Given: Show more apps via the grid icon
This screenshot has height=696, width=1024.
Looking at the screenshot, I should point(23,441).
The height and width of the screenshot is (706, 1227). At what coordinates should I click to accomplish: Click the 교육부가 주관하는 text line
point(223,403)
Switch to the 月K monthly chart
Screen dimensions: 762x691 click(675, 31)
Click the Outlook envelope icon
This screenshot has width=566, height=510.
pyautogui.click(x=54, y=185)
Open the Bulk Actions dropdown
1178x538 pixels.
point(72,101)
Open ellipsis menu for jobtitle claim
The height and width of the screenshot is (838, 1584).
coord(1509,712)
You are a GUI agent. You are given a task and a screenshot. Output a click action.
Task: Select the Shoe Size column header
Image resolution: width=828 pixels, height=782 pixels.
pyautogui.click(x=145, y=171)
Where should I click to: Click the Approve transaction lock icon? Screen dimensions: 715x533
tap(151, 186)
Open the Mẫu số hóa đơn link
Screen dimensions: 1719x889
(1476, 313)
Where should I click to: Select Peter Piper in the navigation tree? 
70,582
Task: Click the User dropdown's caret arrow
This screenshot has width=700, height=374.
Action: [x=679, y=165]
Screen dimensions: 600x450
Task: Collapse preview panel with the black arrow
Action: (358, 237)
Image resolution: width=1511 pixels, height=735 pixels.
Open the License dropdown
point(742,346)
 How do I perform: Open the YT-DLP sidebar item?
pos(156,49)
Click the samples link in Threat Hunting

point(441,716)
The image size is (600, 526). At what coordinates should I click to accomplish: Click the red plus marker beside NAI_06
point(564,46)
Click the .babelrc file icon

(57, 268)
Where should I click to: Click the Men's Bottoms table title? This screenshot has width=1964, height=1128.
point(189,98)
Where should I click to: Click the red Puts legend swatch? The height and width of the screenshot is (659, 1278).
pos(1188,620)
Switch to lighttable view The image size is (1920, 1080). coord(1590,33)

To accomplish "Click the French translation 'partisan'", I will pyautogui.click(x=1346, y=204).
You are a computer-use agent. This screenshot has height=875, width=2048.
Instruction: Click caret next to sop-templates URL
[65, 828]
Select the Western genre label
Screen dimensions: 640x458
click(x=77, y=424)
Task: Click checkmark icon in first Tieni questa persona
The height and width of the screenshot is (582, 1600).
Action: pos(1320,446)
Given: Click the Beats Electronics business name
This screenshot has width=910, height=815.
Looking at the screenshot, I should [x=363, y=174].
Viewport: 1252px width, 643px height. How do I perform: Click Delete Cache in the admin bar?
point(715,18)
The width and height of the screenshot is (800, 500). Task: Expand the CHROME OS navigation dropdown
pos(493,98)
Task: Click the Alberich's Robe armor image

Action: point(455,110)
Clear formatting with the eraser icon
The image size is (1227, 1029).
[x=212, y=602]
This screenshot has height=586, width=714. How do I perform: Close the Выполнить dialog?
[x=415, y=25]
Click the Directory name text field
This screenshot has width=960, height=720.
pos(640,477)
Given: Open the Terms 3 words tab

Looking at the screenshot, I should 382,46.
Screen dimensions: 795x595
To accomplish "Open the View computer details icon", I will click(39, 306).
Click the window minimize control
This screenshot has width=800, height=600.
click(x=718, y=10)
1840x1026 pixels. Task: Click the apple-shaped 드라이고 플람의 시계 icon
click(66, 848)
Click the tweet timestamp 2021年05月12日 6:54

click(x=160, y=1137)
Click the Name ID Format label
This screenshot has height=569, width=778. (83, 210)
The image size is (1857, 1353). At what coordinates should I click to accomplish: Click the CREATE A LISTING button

- _TASK DETAILS_:
Nothing in the records may be left out; transcribe all of them exactly.

- _TASK SOLUTION_:
Given: Show more apps via the grid icon
This screenshot has height=696, width=1024.
Looking at the screenshot, I should point(23,441).
The height and width of the screenshot is (706, 1227). At what coordinates should I click to accomplish: Click the 교육부가 주관하는 text line
point(223,403)
Switch to the 月K monthly chart
Screen dimensions: 762x691 click(675, 31)
Click the Outlook envelope icon
This screenshot has width=566, height=510.
pyautogui.click(x=54, y=185)
Open the Bulk Actions dropdown
1178x538 pixels.
point(72,101)
Open ellipsis menu for jobtitle claim
The height and width of the screenshot is (838, 1584).
coord(1509,712)
You are a GUI agent. You are given a task and a screenshot. Output a click action.
Task: Select the Shoe Size column header
Image resolution: width=828 pixels, height=782 pixels.
pyautogui.click(x=145, y=171)
Where should I click to: Click the Approve transaction lock icon? Screen dimensions: 715x533
tap(151, 186)
Open the Mẫu số hóa đơn link
Screen dimensions: 1719x889
(1476, 313)
Where should I click to: Select Peter Piper in the navigation tree? 
70,582
Task: Click the User dropdown's caret arrow
This screenshot has width=700, height=374.
Action: [x=679, y=165]
Screen dimensions: 600x450
Task: Collapse preview panel with the black arrow
Action: (358, 237)
Image resolution: width=1511 pixels, height=735 pixels.
Open the License dropdown
point(742,346)
 How do I perform: Open the YT-DLP sidebar item?
pos(156,49)
Click the samples link in Threat Hunting

point(441,716)
The image size is (600, 526). At what coordinates should I click to accomplish: Click the red plus marker beside NAI_06
point(564,46)
Click the .babelrc file icon

(57, 268)
Where should I click to: Click the Men's Bottoms table title? This screenshot has width=1964, height=1128.
point(189,98)
Where should I click to: Click the red Puts legend swatch? The height and width of the screenshot is (659, 1278).
pos(1188,620)
Switch to lighttable view The image size is (1920, 1080). coord(1590,33)

To accomplish "Click the French translation 'partisan'", I will pyautogui.click(x=1346, y=204).
You are a computer-use agent. This screenshot has height=875, width=2048.
Instruction: Click caret next to sop-templates URL
[65, 828]
Select the Western genre label
Screen dimensions: 640x458
click(x=77, y=424)
Task: Click checkmark icon in first Tieni questa persona
The height and width of the screenshot is (582, 1600).
Action: pos(1320,446)
Given: Click the Beats Electronics business name
This screenshot has width=910, height=815.
Looking at the screenshot, I should [x=363, y=174].
Viewport: 1252px width, 643px height. How do I perform: Click Delete Cache in the admin bar?
point(715,18)
The width and height of the screenshot is (800, 500). Task: Expand the CHROME OS navigation dropdown
pos(493,98)
Task: Click the Alberich's Robe armor image

Action: point(455,110)
Clear formatting with the eraser icon
The image size is (1227, 1029).
[x=212, y=602]
This screenshot has height=586, width=714. How do I perform: Close the Выполнить dialog?
[x=415, y=25]
Click the Directory name text field
This screenshot has width=960, height=720.
pos(640,477)
Given: Open the Terms 3 words tab

Looking at the screenshot, I should 382,46.
Screen dimensions: 795x595
To accomplish "Open the View computer details icon", I will click(39, 306).
Click the window minimize control
This screenshot has width=800, height=600.
click(x=718, y=10)
1840x1026 pixels. Task: Click the apple-shaped 드라이고 플람의 시계 icon
click(66, 848)
Click the tweet timestamp 2021年05月12日 6:54

click(x=160, y=1137)
Click the Name ID Format label
This screenshot has height=569, width=778. (83, 210)
The image size is (1857, 1353). At what coordinates should I click to accomplish: Click the CREATE A LISTING button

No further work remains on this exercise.